▶ _Task prompt_
Write out again only the lines that run from the start of the entries to the line containing "This screenshot has width=1500, height=590.", both included.

[Pixel coordinate grounding data]
*** Begin section ***

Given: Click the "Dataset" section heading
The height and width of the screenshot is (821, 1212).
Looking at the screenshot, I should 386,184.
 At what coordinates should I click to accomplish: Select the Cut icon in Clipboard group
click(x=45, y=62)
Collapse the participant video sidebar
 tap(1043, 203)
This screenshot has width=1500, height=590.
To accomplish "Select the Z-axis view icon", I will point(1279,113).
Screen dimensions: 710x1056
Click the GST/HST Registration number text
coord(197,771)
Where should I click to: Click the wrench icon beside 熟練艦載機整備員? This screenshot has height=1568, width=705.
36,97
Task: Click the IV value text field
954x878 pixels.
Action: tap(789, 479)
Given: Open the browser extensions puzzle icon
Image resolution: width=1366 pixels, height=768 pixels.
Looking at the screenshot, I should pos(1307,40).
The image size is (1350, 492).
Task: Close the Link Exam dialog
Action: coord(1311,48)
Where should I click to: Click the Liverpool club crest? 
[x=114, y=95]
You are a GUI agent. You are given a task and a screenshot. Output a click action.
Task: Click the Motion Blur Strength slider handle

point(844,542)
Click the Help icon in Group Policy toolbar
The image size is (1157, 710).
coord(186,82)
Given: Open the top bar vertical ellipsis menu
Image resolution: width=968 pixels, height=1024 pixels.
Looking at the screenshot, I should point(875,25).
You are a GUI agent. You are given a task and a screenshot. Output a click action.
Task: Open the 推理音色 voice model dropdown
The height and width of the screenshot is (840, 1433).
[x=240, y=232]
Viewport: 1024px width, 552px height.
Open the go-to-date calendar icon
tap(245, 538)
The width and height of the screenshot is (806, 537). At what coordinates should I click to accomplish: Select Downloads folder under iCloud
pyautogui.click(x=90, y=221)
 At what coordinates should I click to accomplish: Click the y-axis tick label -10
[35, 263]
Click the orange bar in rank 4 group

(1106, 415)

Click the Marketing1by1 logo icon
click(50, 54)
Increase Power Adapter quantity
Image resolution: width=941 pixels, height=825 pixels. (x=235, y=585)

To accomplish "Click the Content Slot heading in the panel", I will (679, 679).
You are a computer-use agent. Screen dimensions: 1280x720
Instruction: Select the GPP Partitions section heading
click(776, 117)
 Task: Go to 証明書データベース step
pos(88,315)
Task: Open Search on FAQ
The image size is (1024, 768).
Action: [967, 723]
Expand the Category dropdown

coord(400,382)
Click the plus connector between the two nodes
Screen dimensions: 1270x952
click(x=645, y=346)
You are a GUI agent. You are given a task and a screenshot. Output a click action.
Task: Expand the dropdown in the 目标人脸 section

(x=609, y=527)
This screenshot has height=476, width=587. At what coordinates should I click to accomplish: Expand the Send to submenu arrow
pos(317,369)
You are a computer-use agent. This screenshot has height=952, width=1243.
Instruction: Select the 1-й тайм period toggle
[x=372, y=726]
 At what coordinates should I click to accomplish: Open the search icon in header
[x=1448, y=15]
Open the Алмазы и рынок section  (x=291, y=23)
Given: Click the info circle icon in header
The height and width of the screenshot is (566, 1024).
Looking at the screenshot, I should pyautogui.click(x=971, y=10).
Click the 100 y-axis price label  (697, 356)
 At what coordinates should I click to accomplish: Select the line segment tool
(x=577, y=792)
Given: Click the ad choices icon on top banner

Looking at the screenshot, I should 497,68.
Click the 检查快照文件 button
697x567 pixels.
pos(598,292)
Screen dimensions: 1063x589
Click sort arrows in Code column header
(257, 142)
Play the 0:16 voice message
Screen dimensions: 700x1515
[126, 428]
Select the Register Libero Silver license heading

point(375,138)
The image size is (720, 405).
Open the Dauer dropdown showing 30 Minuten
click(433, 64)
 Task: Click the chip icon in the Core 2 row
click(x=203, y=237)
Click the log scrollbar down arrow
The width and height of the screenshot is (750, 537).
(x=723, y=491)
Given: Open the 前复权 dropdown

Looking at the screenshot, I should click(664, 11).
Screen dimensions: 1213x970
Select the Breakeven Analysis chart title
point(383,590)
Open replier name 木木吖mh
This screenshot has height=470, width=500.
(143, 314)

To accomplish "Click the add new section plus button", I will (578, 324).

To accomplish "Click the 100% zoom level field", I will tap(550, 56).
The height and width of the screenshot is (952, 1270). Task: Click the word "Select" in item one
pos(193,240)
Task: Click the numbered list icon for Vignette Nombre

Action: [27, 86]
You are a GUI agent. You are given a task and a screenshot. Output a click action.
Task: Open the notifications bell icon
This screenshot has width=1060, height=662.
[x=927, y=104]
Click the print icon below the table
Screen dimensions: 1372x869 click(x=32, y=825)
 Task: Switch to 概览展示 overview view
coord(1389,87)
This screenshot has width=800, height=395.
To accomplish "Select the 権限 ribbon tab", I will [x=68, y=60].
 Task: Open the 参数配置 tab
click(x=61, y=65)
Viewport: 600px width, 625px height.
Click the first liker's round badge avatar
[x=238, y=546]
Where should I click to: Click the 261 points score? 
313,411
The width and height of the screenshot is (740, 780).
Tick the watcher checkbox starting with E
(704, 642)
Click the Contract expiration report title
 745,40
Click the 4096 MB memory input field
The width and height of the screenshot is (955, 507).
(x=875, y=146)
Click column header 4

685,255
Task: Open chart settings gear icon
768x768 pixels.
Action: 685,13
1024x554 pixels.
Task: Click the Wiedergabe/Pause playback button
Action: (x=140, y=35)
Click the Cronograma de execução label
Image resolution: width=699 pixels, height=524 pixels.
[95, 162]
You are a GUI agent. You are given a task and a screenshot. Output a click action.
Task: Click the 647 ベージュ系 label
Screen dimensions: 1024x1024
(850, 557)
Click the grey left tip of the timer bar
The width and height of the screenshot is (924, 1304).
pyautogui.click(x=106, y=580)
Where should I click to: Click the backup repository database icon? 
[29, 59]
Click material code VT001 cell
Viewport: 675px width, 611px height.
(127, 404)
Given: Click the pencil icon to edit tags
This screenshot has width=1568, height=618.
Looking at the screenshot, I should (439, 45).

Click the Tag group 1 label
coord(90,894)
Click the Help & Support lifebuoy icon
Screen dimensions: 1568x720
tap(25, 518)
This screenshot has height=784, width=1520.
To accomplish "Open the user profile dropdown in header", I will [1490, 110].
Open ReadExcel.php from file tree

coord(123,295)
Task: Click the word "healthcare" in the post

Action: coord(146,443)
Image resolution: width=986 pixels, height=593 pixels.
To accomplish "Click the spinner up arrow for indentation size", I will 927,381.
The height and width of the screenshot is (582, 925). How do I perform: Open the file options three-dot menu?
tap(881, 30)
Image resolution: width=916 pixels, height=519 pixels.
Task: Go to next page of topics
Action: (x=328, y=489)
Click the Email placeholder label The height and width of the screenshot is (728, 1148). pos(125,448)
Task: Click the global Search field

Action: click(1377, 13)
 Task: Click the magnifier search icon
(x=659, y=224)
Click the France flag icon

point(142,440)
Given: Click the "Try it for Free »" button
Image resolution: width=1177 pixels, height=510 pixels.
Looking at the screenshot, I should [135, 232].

*** End section ***

▶ _Exercise solution_
Given: Click the "Dataset" section heading
The height and width of the screenshot is (821, 1212).
Looking at the screenshot, I should 386,184.
 At what coordinates should I click to accomplish: Select the Cut icon in Clipboard group
click(x=45, y=62)
Collapse the participant video sidebar
 tap(1043, 203)
This screenshot has width=1500, height=590.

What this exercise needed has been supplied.